■ EXCERPTED TEXT
--- --- ---

Reference Data Set for Circular Dichroism Spectroscopy Comprised of Validated Intrinsically Disordered Protein Models

Appl Spectrosc. 2024 Apr 22:37028241239977. doi: 10.1177/00037028241239977. Online ahead of print.

Abstract

Circular dichroism (CD) spectroscopy is an analytical technique that measures the wavelength-dependent differential absorbance of circularly polarized light and is applicable to most biologically important macromolecules, such as proteins, nucleic acids, and carbohydrates. It serves to characterize the secondary structure composition of proteins, including intrinsically disordered proteins, by analyzing their recorded spectra. Several computational tools have been developed to interpret protein CD spectra. These methods have been calibrated and tested mostly on globular proteins with well-defined structures, mainly due to the lack of reliable reference structures for disordered proteins. It is therefore still largely unclear how accurately these computational methods can determine the secondary structure composition of disordered proteins. Here, we provide such a required reference data set consisting of model structural ensembles and matching CD spectra for eight intrinsically disordered proteins. Using this set of data, we have assessed the accuracy of several published CD prediction and secondary structure estimation tools, including our own CD analysis package, SESCA. Our results show that for most of the tested methods, their accuracy for disordered proteins is generally lower than for globular proteins. In contrast, SESCA, which was developed using globular reference proteins, but was designed to be applicable to disordered proteins as well, performs similarly well for both classes of proteins. The new reference data set for disordered proteins should allow for further improvement of all published methods.

--- --- ---

■ REQUIRED ACTION
Decide whether each statement agrees with the circular dichroism abstract above, answering yes or no and quoting the deciding words: 1. The reference data set covers eight intrinsically disordered proteins. 2. SESCA was developed using disordered reference proteins. 3. Most of the tested methods are more accurate for disordered proteins than for globular proteins.

■ DATA SECTION
--- --- ---

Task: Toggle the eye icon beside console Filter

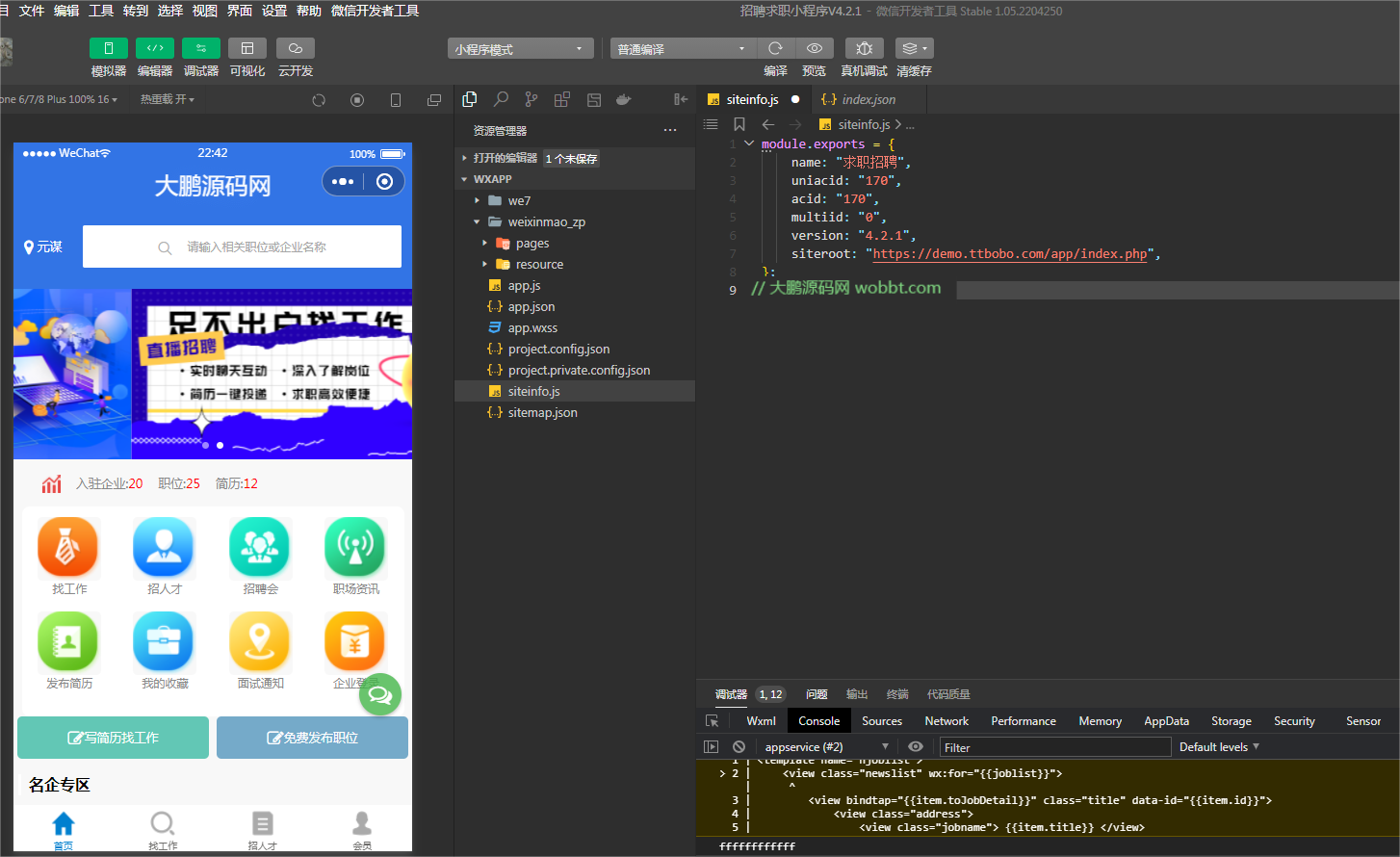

--- --- ---

■ EXERCISE SOLUTION
1. Yes: "matching CD spectra for eight intrinsically disordered proteins"
2. No: "SESCA, which was developed using globular reference proteins"
3. No: "their accuracy for disordered proteins is generally lower than for globular proteins"